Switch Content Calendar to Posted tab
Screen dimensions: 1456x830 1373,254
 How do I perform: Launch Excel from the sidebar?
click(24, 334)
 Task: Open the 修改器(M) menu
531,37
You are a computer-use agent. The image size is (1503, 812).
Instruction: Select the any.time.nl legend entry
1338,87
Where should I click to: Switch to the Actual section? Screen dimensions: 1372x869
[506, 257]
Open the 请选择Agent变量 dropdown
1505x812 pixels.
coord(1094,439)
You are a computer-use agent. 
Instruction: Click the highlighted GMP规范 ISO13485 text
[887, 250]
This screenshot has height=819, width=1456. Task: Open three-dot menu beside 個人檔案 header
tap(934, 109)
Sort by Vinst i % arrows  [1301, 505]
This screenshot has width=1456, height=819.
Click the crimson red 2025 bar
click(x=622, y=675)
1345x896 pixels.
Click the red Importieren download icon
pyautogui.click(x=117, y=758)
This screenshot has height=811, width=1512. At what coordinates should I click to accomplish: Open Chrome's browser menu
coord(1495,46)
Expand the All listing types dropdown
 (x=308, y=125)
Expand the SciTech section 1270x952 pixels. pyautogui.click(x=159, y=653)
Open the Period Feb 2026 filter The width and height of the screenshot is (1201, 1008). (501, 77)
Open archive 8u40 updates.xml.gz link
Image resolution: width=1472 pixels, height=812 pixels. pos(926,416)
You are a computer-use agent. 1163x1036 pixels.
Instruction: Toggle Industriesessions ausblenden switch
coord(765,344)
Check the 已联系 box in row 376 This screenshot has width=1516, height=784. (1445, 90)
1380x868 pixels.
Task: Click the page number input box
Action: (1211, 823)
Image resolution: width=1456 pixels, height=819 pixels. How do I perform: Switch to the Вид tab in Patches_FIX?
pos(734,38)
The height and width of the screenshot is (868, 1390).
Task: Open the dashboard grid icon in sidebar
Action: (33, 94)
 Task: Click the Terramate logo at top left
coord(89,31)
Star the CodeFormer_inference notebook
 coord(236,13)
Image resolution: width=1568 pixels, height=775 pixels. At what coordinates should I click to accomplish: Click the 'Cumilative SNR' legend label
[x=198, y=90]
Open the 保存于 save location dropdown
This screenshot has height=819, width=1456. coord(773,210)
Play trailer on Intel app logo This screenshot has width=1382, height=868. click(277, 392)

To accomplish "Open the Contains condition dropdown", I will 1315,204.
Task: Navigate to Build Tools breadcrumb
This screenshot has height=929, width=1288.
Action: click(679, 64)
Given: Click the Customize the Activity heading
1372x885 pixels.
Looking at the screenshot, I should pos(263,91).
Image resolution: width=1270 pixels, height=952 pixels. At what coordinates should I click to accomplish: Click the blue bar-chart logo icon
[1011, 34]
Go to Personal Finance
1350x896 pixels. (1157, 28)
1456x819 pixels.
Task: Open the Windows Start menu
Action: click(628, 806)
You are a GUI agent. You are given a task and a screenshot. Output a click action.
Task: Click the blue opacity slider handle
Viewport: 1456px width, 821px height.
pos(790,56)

YOUR OBJECTIVE
The data above should be returned in full, exactly as written.

SOLUTION BELOW
Switch Content Calendar to Posted tab
Screen dimensions: 1456x830 1373,254
 How do I perform: Launch Excel from the sidebar?
click(24, 334)
 Task: Open the 修改器(M) menu
531,37
You are a computer-use agent. The image size is (1503, 812).
Instruction: Select the any.time.nl legend entry
1338,87
Where should I click to: Switch to the Actual section? Screen dimensions: 1372x869
[506, 257]
Open the 请选择Agent变量 dropdown
1505x812 pixels.
coord(1094,439)
You are a computer-use agent. 
Instruction: Click the highlighted GMP规范 ISO13485 text
[887, 250]
This screenshot has height=819, width=1456. Task: Open three-dot menu beside 個人檔案 header
tap(934, 109)
Sort by Vinst i % arrows  [1301, 505]
This screenshot has width=1456, height=819.
Click the crimson red 2025 bar
click(x=622, y=675)
1345x896 pixels.
Click the red Importieren download icon
pyautogui.click(x=117, y=758)
This screenshot has height=811, width=1512. At what coordinates should I click to accomplish: Open Chrome's browser menu
coord(1495,46)
Expand the All listing types dropdown
 (x=308, y=125)
Expand the SciTech section 1270x952 pixels. pyautogui.click(x=159, y=653)
Open the Period Feb 2026 filter The width and height of the screenshot is (1201, 1008). (501, 77)
Open archive 8u40 updates.xml.gz link
Image resolution: width=1472 pixels, height=812 pixels. pos(926,416)
You are a computer-use agent. 1163x1036 pixels.
Instruction: Toggle Industriesessions ausblenden switch
coord(765,344)
Check the 已联系 box in row 376 This screenshot has width=1516, height=784. (1445, 90)
1380x868 pixels.
Task: Click the page number input box
Action: (1211, 823)
Image resolution: width=1456 pixels, height=819 pixels. How do I perform: Switch to the Вид tab in Patches_FIX?
pos(734,38)
The height and width of the screenshot is (868, 1390).
Task: Open the dashboard grid icon in sidebar
Action: (33, 94)
 Task: Click the Terramate logo at top left
coord(89,31)
Star the CodeFormer_inference notebook
 coord(236,13)
Image resolution: width=1568 pixels, height=775 pixels. At what coordinates should I click to accomplish: Click the 'Cumilative SNR' legend label
[x=198, y=90]
Open the 保存于 save location dropdown
This screenshot has height=819, width=1456. coord(773,210)
Play trailer on Intel app logo This screenshot has width=1382, height=868. click(277, 392)

To accomplish "Open the Contains condition dropdown", I will 1315,204.
Task: Navigate to Build Tools breadcrumb
This screenshot has height=929, width=1288.
Action: click(679, 64)
Given: Click the Customize the Activity heading
1372x885 pixels.
Looking at the screenshot, I should pos(263,91).
Image resolution: width=1270 pixels, height=952 pixels. At what coordinates should I click to accomplish: Click the blue bar-chart logo icon
[1011, 34]
Go to Personal Finance
1350x896 pixels. (1157, 28)
1456x819 pixels.
Task: Open the Windows Start menu
Action: click(628, 806)
You are a GUI agent. You are given a task and a screenshot. Output a click action.
Task: Click the blue opacity slider handle
Viewport: 1456px width, 821px height.
pos(790,56)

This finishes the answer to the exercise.